We have a Matillion with Snowflake on AWS Enterprise edition on a m4.xlarge EC2 instance.
It has been running fine for the last few years.
But for the last couple of weeks, we are seeing that the server has gone down due to out of memory issues 5 times.
The number of jobs running and the data it processes has scaled up in the last few months.
The reason why this issue is a blocker now is because we have to deploy a new application which will run for 18 hours for 7 days with certain jobs running every 10 minutes. for near time updates.
Implementing HA in Matillion requires all the jobs which are currently live to be idempotent and have transaction control and it would require extensive remediation.
Can anyone suggest any other scalable and cost effective option to implement near zero downtime in Matillion and reduce such outages and how feasible it would be for supporting for near real time updates?
The best approach here would be to understand what’s causing your out of memory issues.
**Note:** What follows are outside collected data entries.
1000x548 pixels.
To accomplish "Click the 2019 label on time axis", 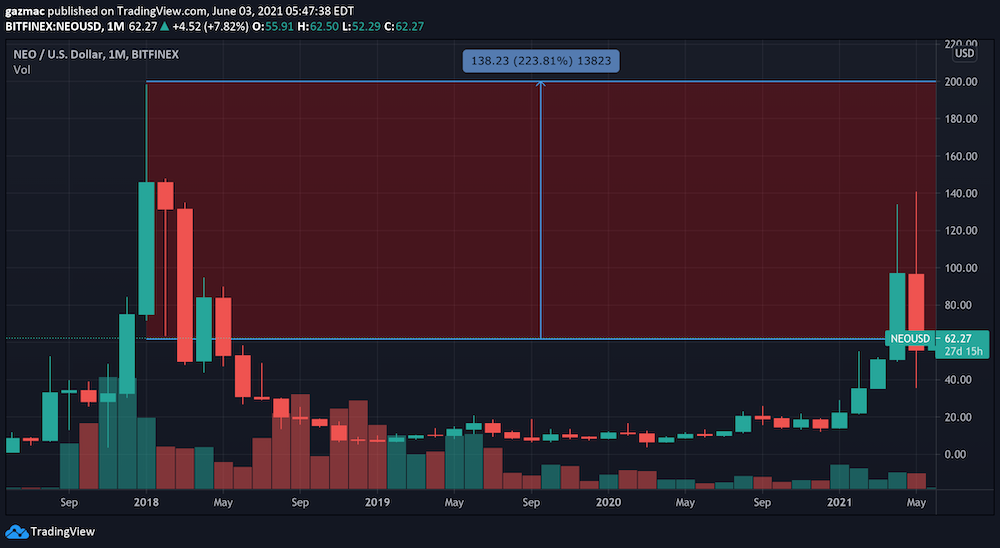I will (x=377, y=501).
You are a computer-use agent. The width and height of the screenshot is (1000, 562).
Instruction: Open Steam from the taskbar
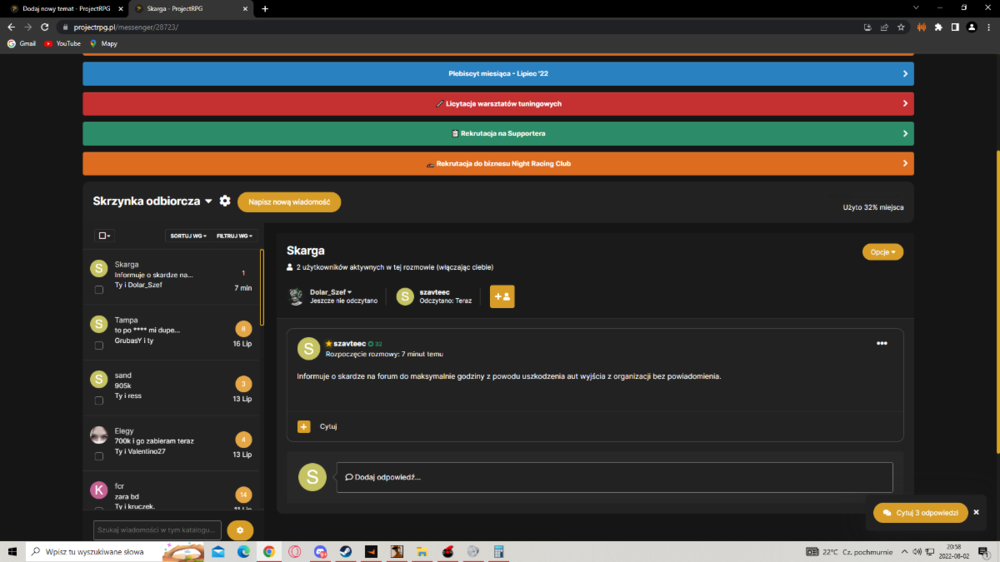(346, 552)
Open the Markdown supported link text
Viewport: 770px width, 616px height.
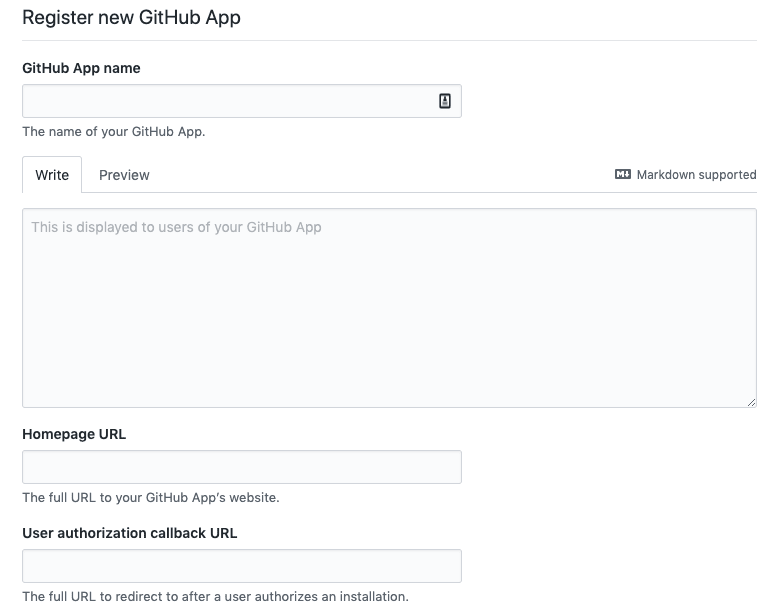696,175
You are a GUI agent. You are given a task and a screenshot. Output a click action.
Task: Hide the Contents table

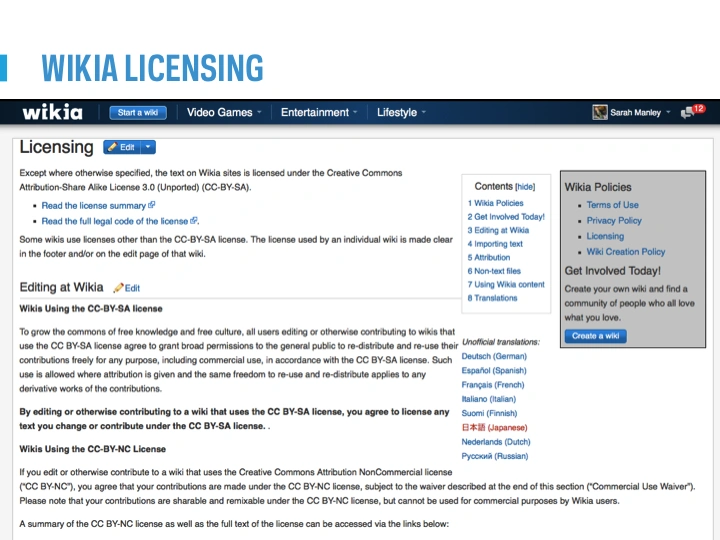click(525, 186)
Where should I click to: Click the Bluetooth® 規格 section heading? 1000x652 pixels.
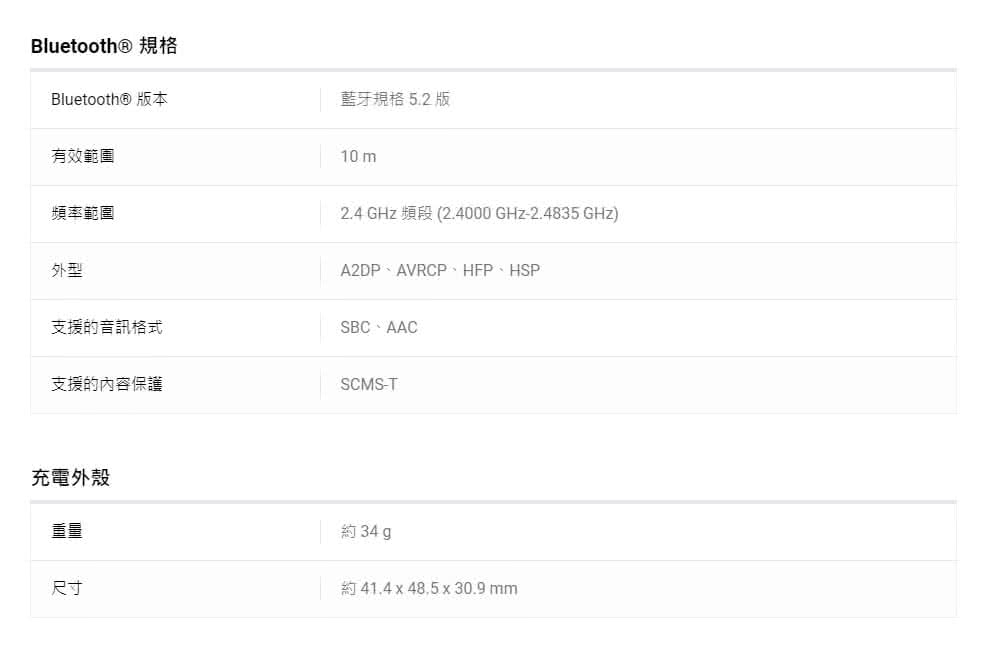(104, 46)
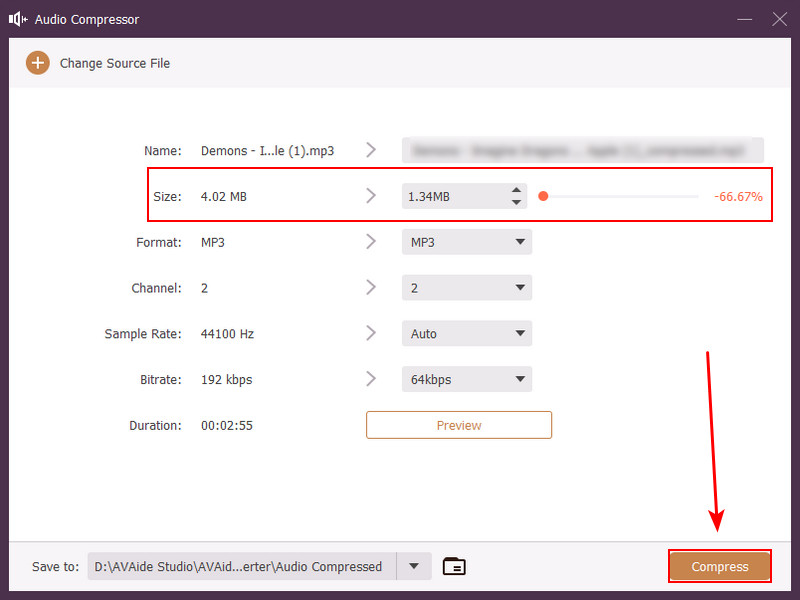Click the orange size slider handle
The height and width of the screenshot is (600, 800).
[x=543, y=196]
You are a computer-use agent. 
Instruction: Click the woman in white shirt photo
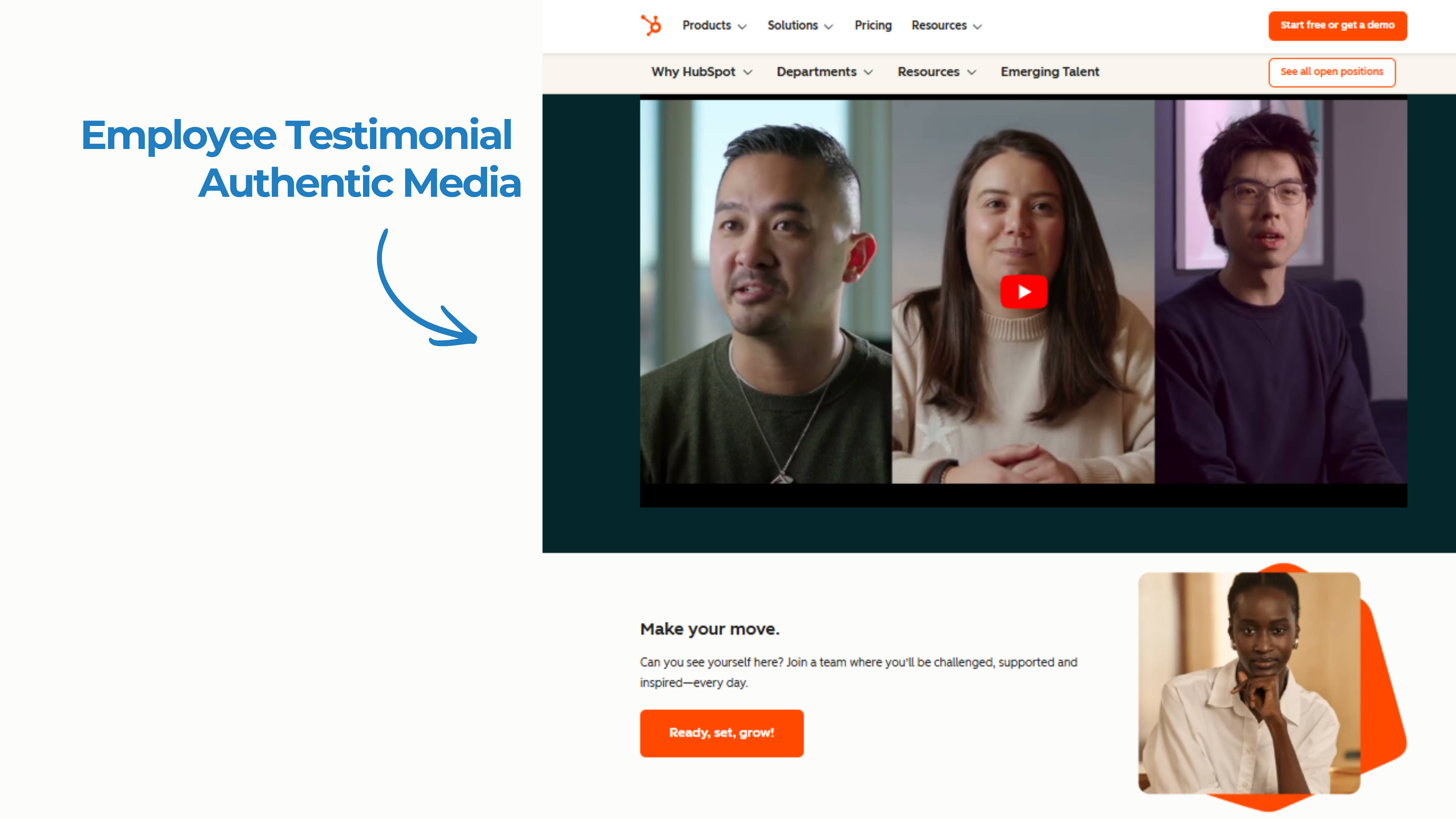1249,683
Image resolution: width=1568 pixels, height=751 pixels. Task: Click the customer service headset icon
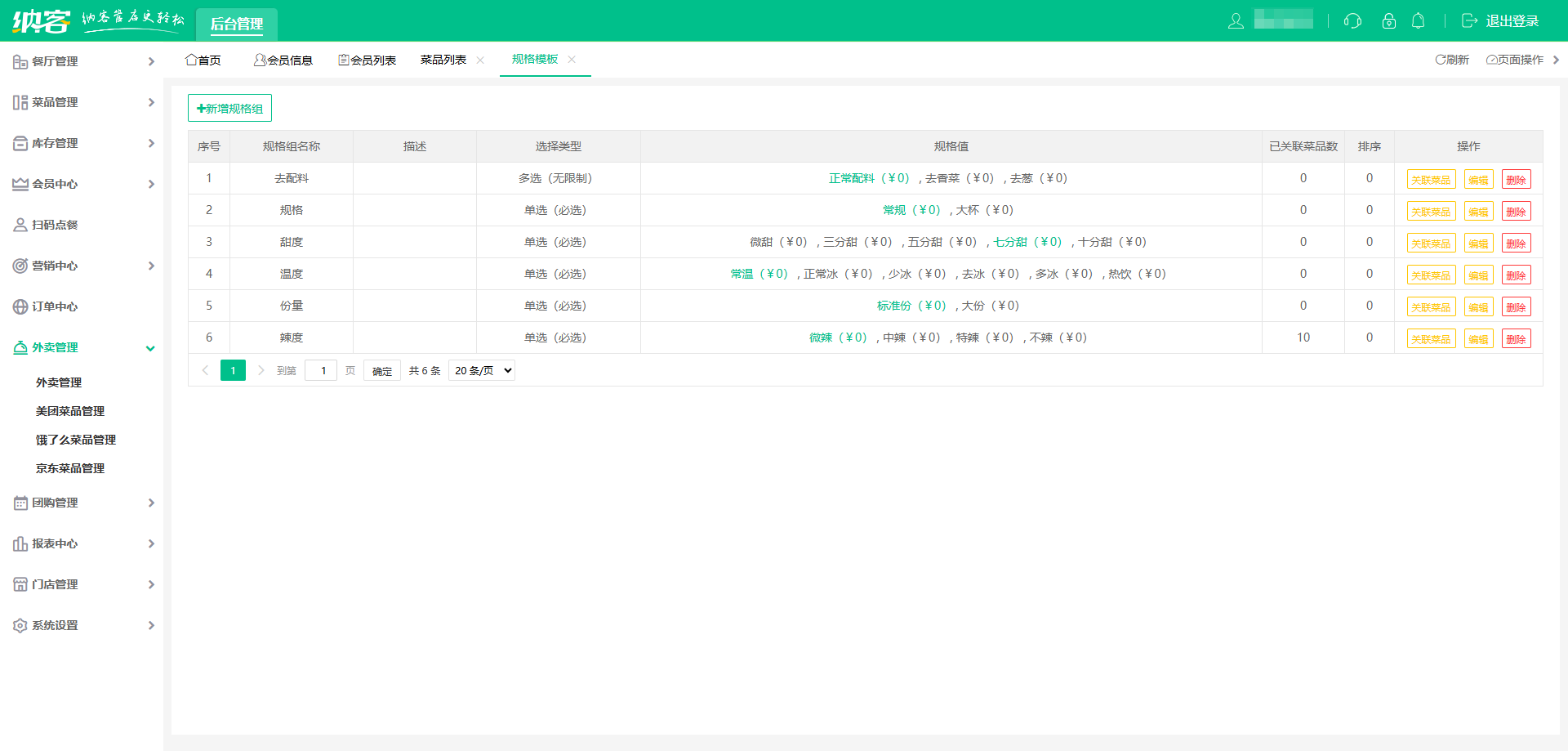coord(1352,21)

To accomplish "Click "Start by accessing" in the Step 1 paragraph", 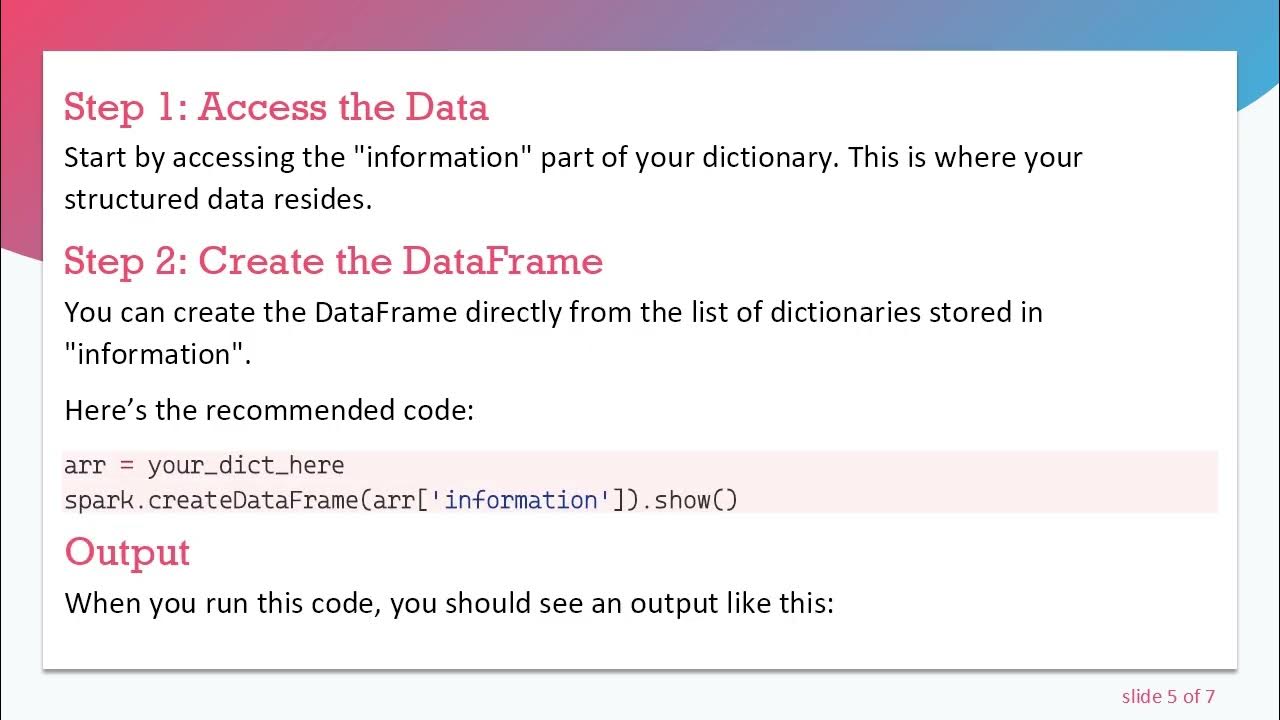I will tap(167, 157).
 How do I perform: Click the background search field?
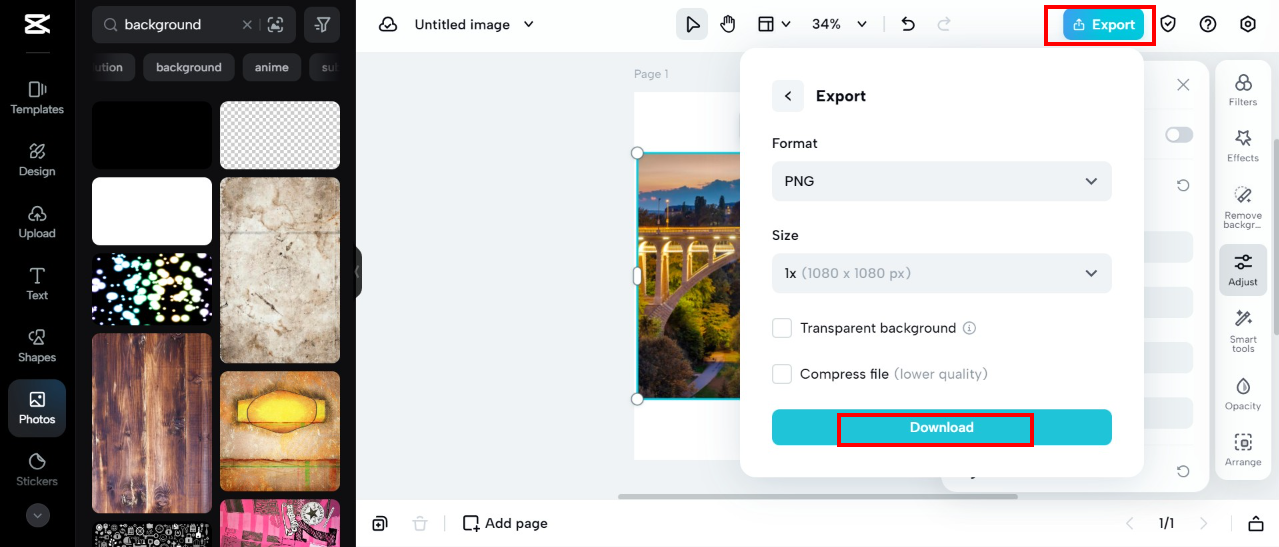point(180,24)
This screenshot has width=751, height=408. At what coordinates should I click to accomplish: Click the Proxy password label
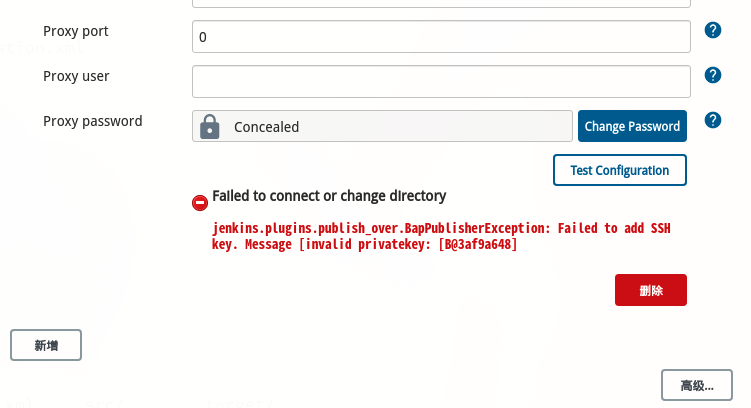(93, 121)
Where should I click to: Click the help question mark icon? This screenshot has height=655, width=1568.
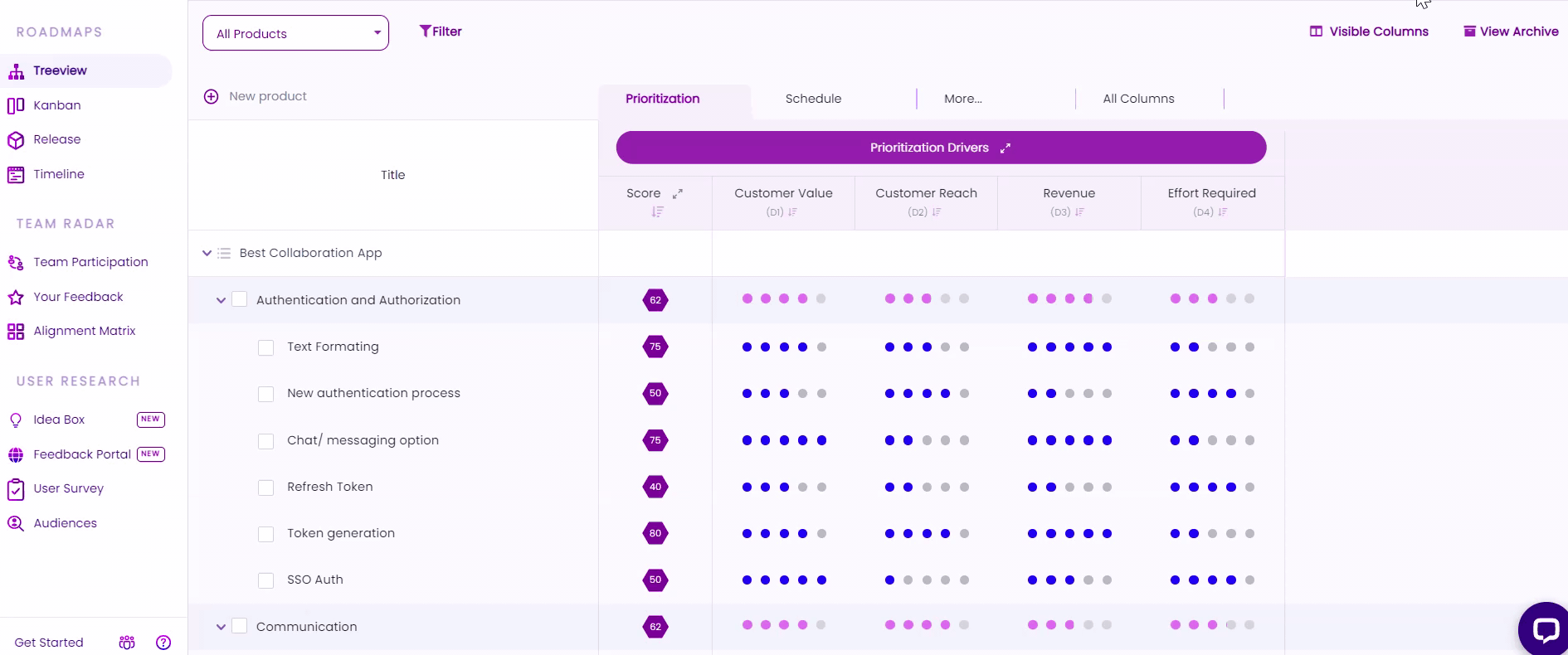(163, 643)
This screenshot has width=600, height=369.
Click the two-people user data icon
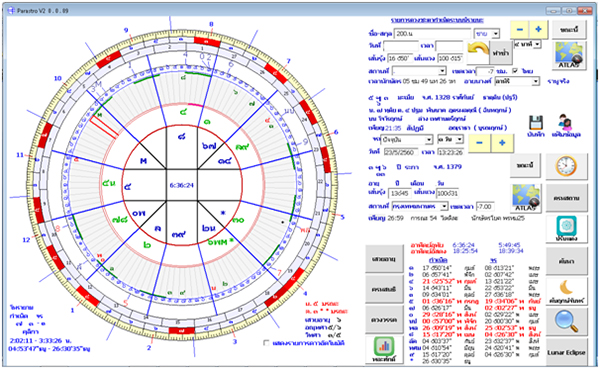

We can help you get to the bottom of that if you raise a support case on that issue in particular. Ideally, if you can address your out of memory issues, that might alleviate concerns around high availability.
I would agree with @ChikaMatillionCommunityMgr. It's definitely worth figuring out what is causing the out of memory errors. In many cases that I have seen out of Memory errors are caused by one or more jobs that use large Grid Variables. This could be where a job loads data into a grid variable that is then iterated over or just a large hardcoded grid variable. The other typical cause is with Python scripts. If you are doing a lot memory intensive operations within your Python scripts this can cause issues.
The other thing could be that your jobs are clean and efficient but as you stated, you are simply doing a lot more for longer periods. In this case, the short term solution could be to just increase the size of your single instance. As you increase the Ec2 instance size, you will get more memory (and of course CPU). Doing this will likely get your over the issue of the server going down. With that said, it sounds like the criticality of the jobs needing to run every 10 mins, it seems that an HA setup is a better long term solution.